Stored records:
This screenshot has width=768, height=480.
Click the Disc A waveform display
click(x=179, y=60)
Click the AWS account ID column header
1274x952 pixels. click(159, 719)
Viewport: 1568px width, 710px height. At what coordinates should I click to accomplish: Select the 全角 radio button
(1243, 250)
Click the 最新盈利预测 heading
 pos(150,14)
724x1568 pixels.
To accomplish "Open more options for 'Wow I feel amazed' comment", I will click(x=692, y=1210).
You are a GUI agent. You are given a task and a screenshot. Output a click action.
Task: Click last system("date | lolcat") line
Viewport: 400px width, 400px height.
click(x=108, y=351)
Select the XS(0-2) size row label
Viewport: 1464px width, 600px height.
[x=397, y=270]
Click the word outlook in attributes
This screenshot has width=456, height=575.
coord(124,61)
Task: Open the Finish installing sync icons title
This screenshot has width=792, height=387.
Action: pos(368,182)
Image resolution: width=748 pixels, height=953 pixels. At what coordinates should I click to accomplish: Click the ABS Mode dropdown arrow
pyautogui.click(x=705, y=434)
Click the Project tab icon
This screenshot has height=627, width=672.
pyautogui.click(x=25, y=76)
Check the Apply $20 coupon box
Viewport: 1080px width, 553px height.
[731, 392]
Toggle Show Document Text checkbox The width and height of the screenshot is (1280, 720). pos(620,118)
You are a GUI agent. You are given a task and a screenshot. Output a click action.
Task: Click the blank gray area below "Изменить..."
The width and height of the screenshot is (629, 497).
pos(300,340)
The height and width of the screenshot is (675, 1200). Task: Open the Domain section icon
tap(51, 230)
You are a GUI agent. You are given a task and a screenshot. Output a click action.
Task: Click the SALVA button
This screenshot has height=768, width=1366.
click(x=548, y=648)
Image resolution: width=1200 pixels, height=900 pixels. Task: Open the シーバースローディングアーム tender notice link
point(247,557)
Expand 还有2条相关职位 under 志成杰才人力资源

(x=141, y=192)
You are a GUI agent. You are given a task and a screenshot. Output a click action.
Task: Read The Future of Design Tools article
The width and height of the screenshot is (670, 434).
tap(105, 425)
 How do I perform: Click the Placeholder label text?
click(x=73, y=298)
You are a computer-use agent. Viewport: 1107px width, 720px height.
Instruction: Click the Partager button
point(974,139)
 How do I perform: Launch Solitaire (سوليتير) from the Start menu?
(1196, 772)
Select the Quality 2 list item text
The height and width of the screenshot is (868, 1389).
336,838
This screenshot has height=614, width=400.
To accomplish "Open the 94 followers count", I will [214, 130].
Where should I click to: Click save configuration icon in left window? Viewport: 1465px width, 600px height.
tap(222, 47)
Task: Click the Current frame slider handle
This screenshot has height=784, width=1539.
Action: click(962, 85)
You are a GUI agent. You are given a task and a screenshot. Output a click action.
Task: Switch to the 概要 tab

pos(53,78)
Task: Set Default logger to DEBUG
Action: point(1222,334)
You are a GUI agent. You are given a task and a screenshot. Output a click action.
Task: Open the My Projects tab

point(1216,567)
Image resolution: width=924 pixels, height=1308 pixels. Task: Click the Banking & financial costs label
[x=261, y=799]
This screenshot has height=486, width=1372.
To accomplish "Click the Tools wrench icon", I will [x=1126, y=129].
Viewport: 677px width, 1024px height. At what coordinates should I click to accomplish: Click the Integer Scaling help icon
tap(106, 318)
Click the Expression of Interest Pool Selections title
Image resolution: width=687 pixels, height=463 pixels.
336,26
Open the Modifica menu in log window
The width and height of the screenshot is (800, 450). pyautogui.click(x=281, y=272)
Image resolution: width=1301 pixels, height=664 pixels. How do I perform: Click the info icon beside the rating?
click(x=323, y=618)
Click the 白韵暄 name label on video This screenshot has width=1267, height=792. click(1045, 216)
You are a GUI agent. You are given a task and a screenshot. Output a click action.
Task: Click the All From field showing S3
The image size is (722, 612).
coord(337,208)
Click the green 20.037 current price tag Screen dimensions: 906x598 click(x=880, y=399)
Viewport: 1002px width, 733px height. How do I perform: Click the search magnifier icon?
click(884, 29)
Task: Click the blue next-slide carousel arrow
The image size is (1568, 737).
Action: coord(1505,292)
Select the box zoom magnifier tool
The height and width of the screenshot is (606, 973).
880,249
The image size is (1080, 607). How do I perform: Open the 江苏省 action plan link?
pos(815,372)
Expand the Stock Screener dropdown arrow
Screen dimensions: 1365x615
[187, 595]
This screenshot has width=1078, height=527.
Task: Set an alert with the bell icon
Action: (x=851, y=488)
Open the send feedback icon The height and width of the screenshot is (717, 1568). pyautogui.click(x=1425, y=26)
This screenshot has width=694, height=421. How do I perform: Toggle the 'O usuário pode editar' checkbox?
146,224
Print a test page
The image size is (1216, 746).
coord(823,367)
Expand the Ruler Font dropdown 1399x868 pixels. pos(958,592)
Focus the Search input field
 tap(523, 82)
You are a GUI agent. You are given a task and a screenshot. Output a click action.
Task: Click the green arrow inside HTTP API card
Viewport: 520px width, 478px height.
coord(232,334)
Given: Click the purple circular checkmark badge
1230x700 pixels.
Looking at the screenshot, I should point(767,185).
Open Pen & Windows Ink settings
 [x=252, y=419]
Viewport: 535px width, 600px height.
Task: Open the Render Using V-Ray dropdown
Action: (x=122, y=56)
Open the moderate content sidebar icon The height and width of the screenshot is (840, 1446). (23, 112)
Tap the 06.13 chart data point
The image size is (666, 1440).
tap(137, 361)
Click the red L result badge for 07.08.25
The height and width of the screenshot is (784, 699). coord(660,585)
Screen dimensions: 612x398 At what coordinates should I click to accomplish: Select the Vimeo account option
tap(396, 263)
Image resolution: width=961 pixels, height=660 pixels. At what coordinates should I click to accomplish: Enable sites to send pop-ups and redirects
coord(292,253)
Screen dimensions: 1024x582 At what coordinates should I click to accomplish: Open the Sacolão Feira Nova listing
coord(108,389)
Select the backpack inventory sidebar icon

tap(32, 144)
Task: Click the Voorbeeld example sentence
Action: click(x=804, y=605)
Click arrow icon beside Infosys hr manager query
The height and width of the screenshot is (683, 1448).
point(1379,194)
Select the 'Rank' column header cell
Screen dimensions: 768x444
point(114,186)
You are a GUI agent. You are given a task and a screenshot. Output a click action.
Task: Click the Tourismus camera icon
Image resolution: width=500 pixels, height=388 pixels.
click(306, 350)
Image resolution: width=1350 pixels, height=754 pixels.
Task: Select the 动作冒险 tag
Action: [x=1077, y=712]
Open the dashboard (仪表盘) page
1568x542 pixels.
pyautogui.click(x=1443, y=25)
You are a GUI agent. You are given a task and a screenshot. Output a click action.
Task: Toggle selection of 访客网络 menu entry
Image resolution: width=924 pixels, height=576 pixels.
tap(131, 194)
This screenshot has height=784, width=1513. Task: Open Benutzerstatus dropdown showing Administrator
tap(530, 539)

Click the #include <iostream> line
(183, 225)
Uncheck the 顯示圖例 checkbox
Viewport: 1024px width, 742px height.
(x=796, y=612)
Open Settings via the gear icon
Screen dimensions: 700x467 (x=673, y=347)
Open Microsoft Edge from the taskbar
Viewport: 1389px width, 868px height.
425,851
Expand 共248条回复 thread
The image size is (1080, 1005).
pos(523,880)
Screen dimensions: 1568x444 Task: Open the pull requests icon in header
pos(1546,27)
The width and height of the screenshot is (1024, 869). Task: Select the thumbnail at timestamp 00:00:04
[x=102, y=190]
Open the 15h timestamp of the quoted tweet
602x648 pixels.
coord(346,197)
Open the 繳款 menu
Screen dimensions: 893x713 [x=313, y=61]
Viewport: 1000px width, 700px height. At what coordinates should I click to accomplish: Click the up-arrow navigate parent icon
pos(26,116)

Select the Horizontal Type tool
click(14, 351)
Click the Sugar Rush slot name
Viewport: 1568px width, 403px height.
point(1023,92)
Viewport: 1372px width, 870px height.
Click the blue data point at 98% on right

◆ **Work to complete**:
From the line containing "This screenshot has height=784, width=1513." to the last line above, repeat every line exactly and nothing else.

◆ **The completed task**:
This screenshot has height=784, width=1513. Task: Open Benutzerstatus dropdown showing Administrator
tap(530, 539)

Click the #include <iostream> line
(183, 225)
Uncheck the 顯示圖例 checkbox
Viewport: 1024px width, 742px height.
(x=796, y=612)
Open Settings via the gear icon
Screen dimensions: 700x467 (x=673, y=347)
Open Microsoft Edge from the taskbar
Viewport: 1389px width, 868px height.
425,851
Expand 共248条回复 thread
The image size is (1080, 1005).
pos(523,880)
Screen dimensions: 1568x444 Task: Open the pull requests icon in header
pos(1546,27)
The width and height of the screenshot is (1024, 869). Task: Select the thumbnail at timestamp 00:00:04
[x=102, y=190]
Open the 15h timestamp of the quoted tweet
602x648 pixels.
coord(346,197)
Open the 繳款 menu
Screen dimensions: 893x713 [x=313, y=61]
Viewport: 1000px width, 700px height. At what coordinates should I click to accomplish: Click the up-arrow navigate parent icon
pos(26,116)

Select the Horizontal Type tool
click(14, 351)
Click the Sugar Rush slot name
Viewport: 1568px width, 403px height.
point(1023,92)
Viewport: 1372px width, 870px height.
Click the blue data point at 98% on right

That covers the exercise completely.